Content starts

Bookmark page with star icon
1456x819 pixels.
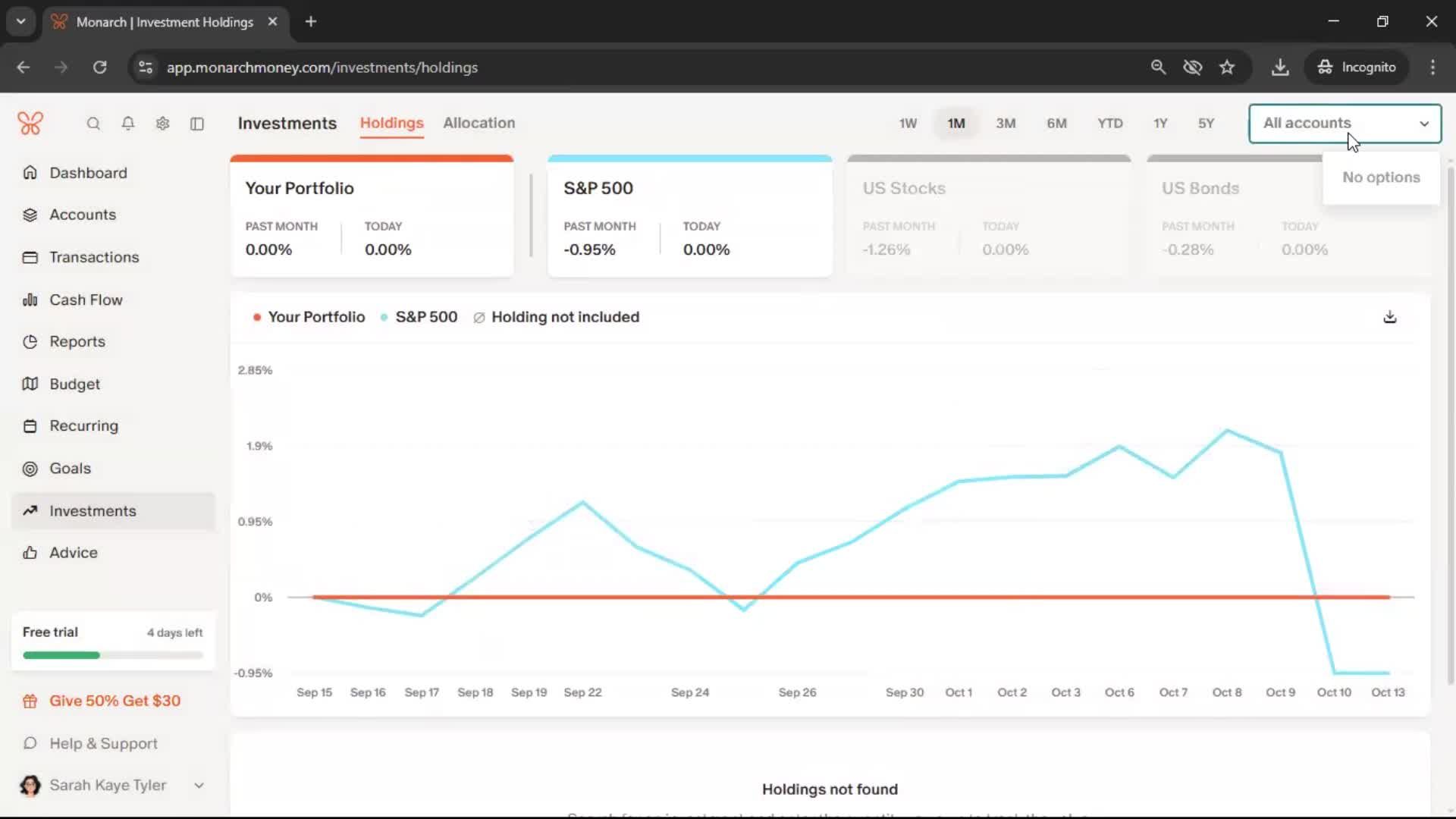1227,67
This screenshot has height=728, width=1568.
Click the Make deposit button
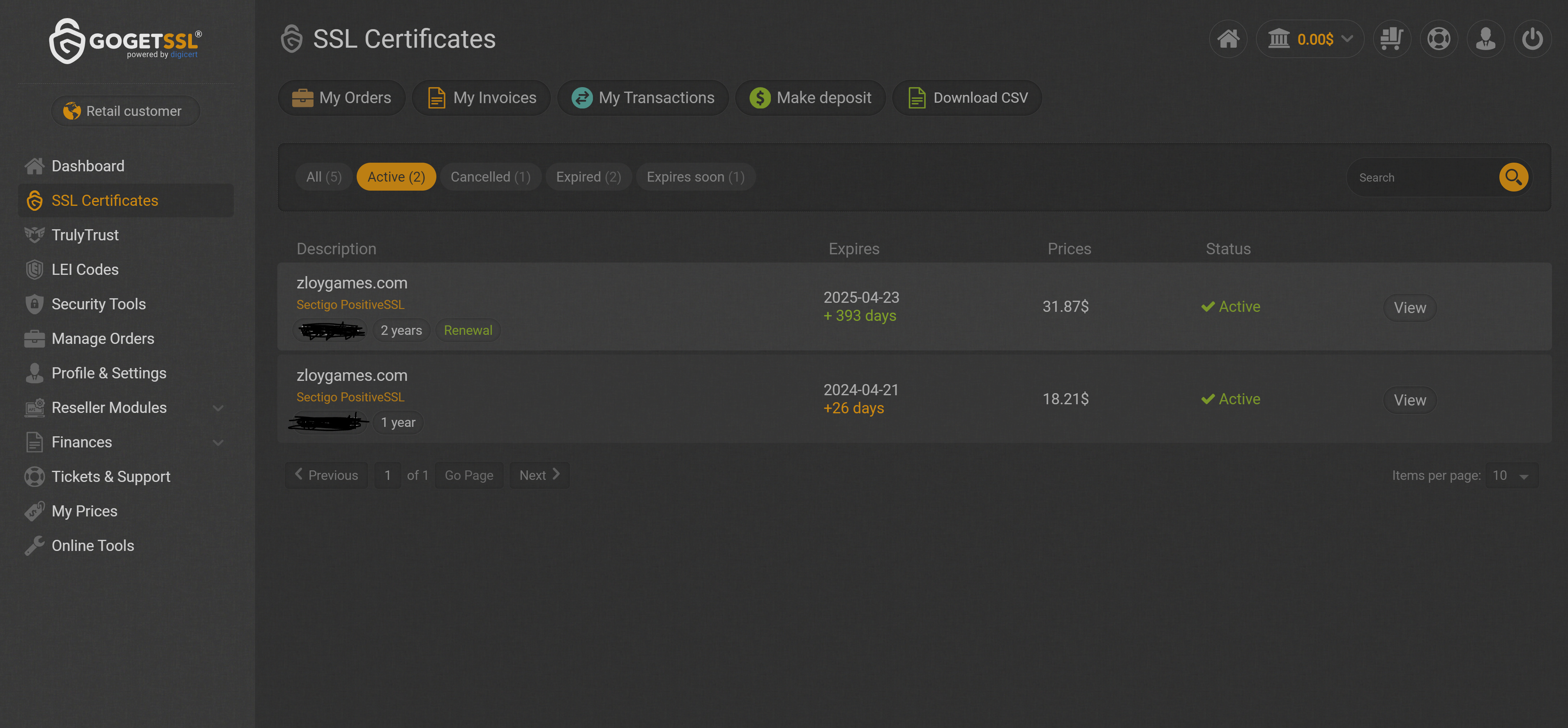(810, 98)
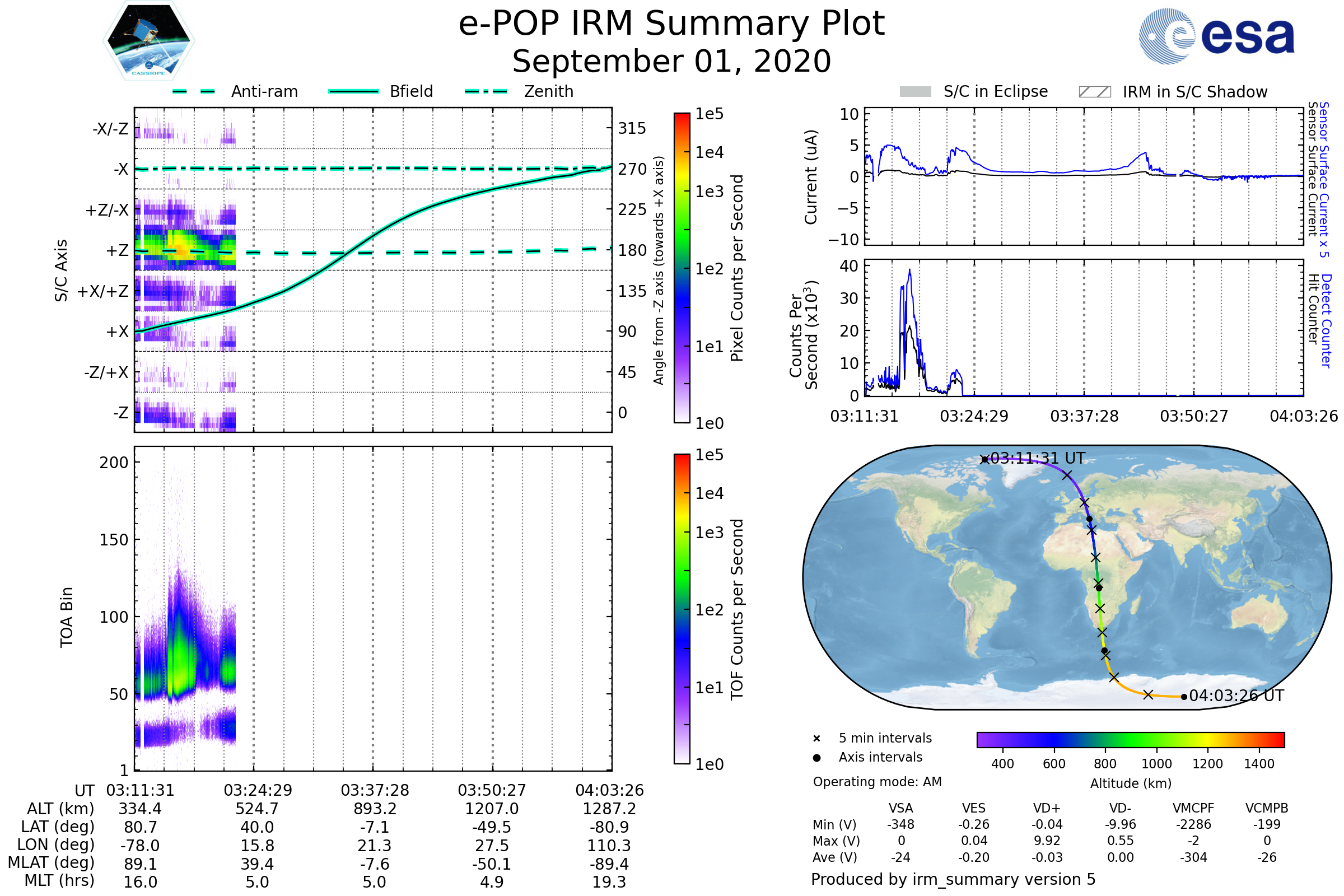Click the Anti-ram dashed legend line
The height and width of the screenshot is (896, 1344).
(x=194, y=91)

Content ends

**Task brief**
For this exercise, transcribe the entries above exactly, without any pictures.

**Completed exercise**
Bookmark page with star icon
1456x819 pixels.
1227,67
This screenshot has height=728, width=1568.
Click the Make deposit button
(810, 98)
Click the Anti-ram dashed legend line
The height and width of the screenshot is (896, 1344).
(x=194, y=91)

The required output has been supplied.